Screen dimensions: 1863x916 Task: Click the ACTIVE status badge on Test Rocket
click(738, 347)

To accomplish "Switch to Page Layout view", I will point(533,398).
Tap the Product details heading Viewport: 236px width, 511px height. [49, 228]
....
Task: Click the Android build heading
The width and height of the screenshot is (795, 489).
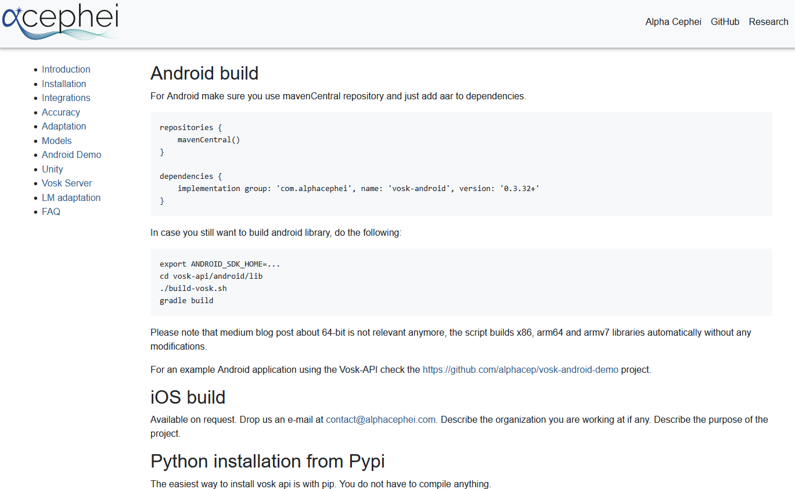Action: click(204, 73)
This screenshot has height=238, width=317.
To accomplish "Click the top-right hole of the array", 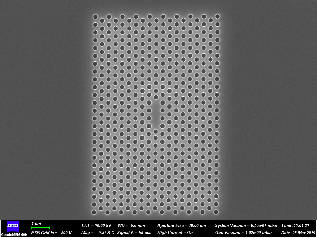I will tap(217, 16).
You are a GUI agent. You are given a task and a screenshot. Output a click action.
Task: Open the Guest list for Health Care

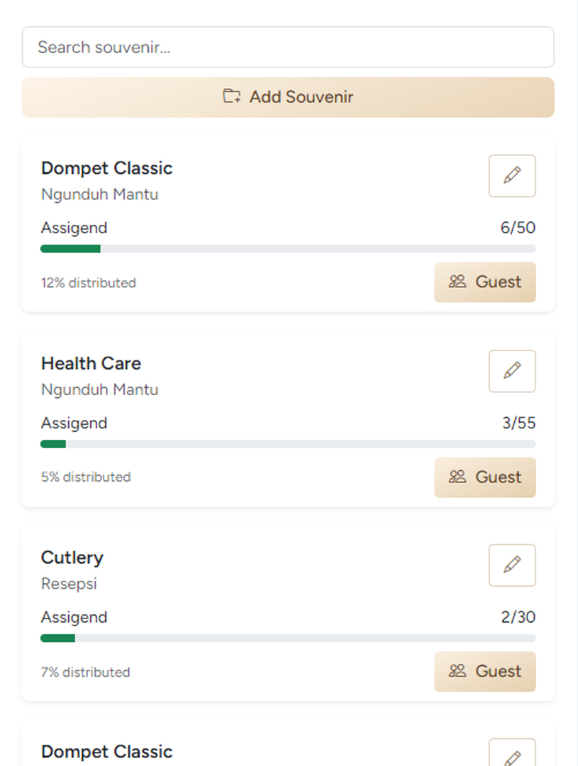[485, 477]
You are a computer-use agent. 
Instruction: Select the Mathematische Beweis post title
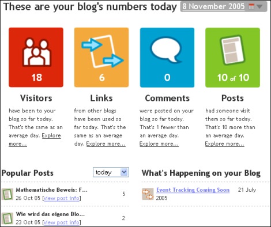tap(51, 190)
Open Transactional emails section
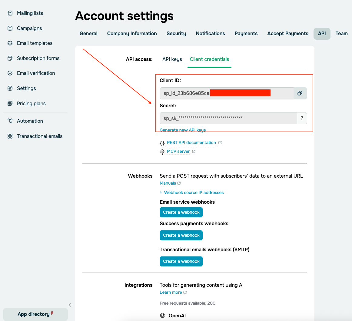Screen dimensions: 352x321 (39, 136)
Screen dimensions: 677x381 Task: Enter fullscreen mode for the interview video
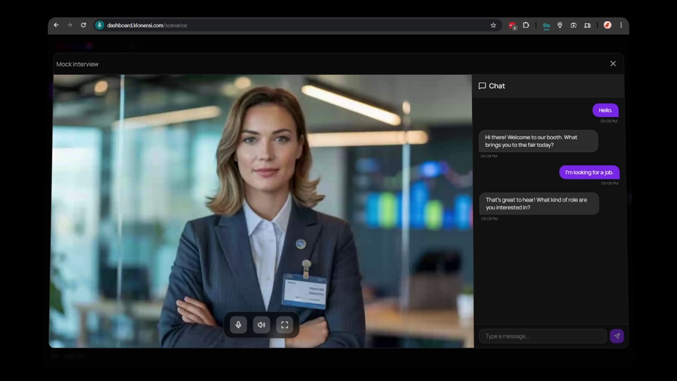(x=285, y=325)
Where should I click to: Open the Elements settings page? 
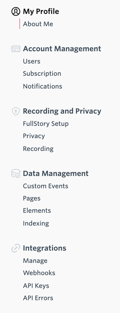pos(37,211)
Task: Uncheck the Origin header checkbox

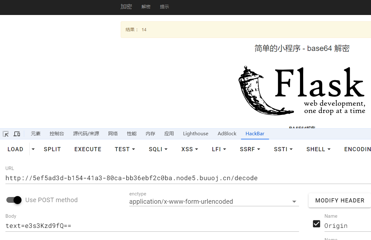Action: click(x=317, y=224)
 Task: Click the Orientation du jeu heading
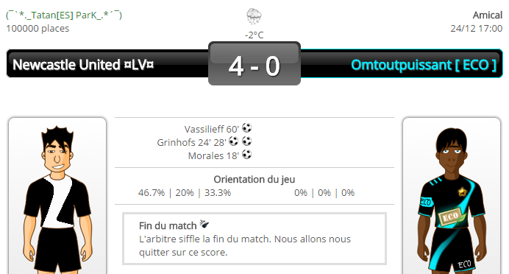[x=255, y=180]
....
=== WHAT IS EXPECTED ===
Print the rows starting with the line that contains "You are a GUI" and going on through the line that contains "tap(51, 190)", keeping every line exactly as it appears. Leave the pictures out.

=== THE ANSWER ===
You are a GUI agent. You are given a task and a screenshot. Output a click action.
Task: Open the Guest list for Health Care

[485, 477]
You are a computer-use agent. 
Instruction: Select the Mathematische Beweis post title
tap(51, 190)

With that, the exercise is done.